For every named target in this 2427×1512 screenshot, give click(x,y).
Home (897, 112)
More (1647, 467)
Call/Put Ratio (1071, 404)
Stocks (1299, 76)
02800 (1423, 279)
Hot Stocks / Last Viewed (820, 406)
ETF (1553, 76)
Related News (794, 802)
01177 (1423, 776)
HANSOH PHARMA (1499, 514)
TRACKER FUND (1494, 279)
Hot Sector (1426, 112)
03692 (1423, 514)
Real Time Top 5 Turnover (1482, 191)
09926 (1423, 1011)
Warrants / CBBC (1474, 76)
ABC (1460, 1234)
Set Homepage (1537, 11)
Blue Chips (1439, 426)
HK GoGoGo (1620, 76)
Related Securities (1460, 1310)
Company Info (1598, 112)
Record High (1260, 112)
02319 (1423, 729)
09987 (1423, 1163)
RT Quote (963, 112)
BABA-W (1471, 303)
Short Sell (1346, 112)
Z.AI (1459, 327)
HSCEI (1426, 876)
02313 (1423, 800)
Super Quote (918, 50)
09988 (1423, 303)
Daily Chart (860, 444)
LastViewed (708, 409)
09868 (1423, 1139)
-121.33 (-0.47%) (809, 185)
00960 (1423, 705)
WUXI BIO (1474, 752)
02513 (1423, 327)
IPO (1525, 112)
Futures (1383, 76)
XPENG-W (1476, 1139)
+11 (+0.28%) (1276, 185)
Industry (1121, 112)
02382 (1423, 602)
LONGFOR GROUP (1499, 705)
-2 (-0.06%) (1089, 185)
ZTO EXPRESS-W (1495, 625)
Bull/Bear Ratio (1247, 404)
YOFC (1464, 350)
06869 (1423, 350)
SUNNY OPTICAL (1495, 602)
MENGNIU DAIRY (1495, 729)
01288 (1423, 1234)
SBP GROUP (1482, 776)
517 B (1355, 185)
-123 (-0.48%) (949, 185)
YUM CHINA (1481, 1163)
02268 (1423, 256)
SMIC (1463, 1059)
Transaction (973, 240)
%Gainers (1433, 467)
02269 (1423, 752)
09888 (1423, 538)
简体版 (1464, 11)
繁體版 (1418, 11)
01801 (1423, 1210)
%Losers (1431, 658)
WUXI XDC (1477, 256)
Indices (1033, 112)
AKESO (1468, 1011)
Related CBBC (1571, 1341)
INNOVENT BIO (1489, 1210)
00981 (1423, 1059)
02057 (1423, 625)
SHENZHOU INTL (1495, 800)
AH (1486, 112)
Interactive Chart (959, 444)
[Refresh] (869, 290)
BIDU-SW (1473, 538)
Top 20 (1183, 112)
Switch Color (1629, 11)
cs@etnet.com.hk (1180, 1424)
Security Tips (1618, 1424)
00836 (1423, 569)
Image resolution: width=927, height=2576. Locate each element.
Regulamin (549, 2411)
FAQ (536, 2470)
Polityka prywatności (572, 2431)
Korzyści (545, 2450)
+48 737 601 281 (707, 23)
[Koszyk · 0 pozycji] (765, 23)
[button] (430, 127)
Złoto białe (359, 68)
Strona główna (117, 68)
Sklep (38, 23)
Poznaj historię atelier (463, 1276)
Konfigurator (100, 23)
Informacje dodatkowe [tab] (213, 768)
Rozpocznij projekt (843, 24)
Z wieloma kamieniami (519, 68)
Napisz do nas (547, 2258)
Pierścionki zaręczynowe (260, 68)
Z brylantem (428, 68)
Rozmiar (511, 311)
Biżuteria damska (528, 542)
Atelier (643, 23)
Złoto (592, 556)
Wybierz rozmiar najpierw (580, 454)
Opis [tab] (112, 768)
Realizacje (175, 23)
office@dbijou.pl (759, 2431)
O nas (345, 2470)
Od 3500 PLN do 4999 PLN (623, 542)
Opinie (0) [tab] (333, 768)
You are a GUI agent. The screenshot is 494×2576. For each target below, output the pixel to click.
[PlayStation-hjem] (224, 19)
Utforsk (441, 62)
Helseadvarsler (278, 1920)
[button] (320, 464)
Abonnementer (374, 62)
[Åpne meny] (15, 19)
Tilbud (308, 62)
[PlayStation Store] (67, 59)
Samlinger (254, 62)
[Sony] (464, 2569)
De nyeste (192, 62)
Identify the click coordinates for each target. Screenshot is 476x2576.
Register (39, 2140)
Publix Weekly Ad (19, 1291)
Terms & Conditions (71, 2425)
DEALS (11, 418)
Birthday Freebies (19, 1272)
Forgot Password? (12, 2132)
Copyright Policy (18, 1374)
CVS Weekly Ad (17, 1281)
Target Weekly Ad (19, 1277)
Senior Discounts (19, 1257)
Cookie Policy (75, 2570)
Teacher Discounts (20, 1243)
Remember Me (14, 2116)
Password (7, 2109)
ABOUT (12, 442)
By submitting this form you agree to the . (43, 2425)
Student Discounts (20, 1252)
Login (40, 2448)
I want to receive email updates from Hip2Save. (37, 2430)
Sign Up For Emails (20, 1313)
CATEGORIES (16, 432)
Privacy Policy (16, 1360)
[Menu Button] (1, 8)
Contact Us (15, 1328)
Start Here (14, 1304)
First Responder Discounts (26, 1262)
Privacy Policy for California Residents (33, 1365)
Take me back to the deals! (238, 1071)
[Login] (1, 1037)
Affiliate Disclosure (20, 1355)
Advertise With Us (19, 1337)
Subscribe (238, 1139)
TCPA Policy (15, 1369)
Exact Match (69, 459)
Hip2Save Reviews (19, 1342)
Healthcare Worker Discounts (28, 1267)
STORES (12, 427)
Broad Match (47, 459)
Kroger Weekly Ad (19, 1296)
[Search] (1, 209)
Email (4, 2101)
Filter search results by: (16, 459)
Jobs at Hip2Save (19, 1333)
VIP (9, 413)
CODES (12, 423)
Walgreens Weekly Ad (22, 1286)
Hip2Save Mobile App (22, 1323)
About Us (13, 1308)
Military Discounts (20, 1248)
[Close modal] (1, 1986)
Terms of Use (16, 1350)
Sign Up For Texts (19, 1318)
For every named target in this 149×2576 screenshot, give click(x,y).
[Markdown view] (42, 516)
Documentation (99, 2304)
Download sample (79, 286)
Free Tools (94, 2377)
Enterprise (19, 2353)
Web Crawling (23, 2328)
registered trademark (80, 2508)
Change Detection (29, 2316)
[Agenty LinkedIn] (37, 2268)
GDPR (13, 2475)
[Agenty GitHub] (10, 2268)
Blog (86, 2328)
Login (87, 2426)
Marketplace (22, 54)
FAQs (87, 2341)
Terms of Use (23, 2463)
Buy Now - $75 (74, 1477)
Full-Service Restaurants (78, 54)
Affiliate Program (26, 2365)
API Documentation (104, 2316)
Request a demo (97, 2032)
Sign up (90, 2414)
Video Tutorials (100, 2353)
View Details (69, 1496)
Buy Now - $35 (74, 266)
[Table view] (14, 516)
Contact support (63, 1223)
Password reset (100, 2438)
-----
* WHAT IS REQUIRED
Look through the entries above and quote exactly the lines from the line with "(+0.28%) (1276, 185)" to the line with "CVS Weekly Ad (17, 1281)", counting both of those lines.

* YOUR SOLUTION
+11 (+0.28%) (1276, 185)
Industry (1121, 112)
02382 (1423, 602)
LONGFOR GROUP (1499, 705)
-2 (-0.06%) (1089, 185)
ZTO EXPRESS-W (1495, 625)
Bull/Bear Ratio (1247, 404)
YOFC (1464, 350)
06869 (1423, 350)
SUNNY OPTICAL (1495, 602)
MENGNIU DAIRY (1495, 729)
01288 (1423, 1234)
SBP GROUP (1482, 776)
517 B (1355, 185)
-123 (-0.48%) (949, 185)
YUM CHINA (1481, 1163)
02268 (1423, 256)
SMIC (1463, 1059)
Transaction (973, 240)
%Gainers (1433, 467)
02269 (1423, 752)
09888 (1423, 538)
简体版 (1464, 11)
繁體版 (1418, 11)
01801 (1423, 1210)
%Losers (1431, 658)
WUXI XDC (1477, 256)
Indices (1033, 112)
AKESO (1468, 1011)
Related CBBC (1571, 1341)
INNOVENT BIO (1489, 1210)
00981 (1423, 1059)
02057 (1423, 625)
SHENZHOU INTL (1495, 800)
AH (1486, 112)
Interactive Chart (959, 444)
[Refresh] (869, 290)
BIDU-SW (1473, 538)
Top 20 (1183, 112)
Switch Color (1629, 11)
cs@etnet.com.hk (1180, 1424)
Security Tips (1618, 1424)
00836 (1423, 569)
Image resolution: width=927, height=2576. Locate each element.
Regulamin (549, 2411)
FAQ (536, 2470)
Polityka prywatności (572, 2431)
Korzyści (545, 2450)
+48 737 601 281 (707, 23)
[Koszyk · 0 pozycji] (765, 23)
[button] (430, 127)
Złoto białe (359, 68)
Strona główna (117, 68)
Sklep (38, 23)
Poznaj historię atelier (463, 1276)
Konfigurator (100, 23)
Informacje dodatkowe [tab] (213, 768)
Rozpocznij projekt (843, 24)
Z wieloma kamieniami (519, 68)
Napisz do nas (547, 2258)
Pierścionki zaręczynowe (260, 68)
Z brylantem (428, 68)
Rozmiar (511, 311)
Biżuteria damska (528, 542)
Atelier (643, 23)
Złoto (592, 556)
Wybierz rozmiar najpierw (580, 454)
Opis [tab] (112, 768)
Realizacje (175, 23)
office@dbijou.pl (759, 2431)
O nas (345, 2470)
Od 3500 PLN do 4999 PLN (623, 542)
Opinie (0) [tab] (333, 768)
You are a GUI agent. The screenshot is 494×2576. For each target below, output the pixel to click.
[PlayStation-hjem] (224, 19)
Utforsk (441, 62)
Helseadvarsler (278, 1920)
[button] (320, 464)
Abonnementer (374, 62)
[Åpne meny] (15, 19)
Tilbud (308, 62)
[PlayStation Store] (67, 59)
Samlinger (254, 62)
[Sony] (464, 2569)
De nyeste (192, 62)
Identify the click coordinates for each target. Screenshot is 476x2576.
Register (39, 2140)
Publix Weekly Ad (19, 1291)
Terms & Conditions (71, 2425)
DEALS (11, 418)
Birthday Freebies (19, 1272)
Forgot Password? (12, 2132)
Copyright Policy (18, 1374)
CVS Weekly Ad (17, 1281)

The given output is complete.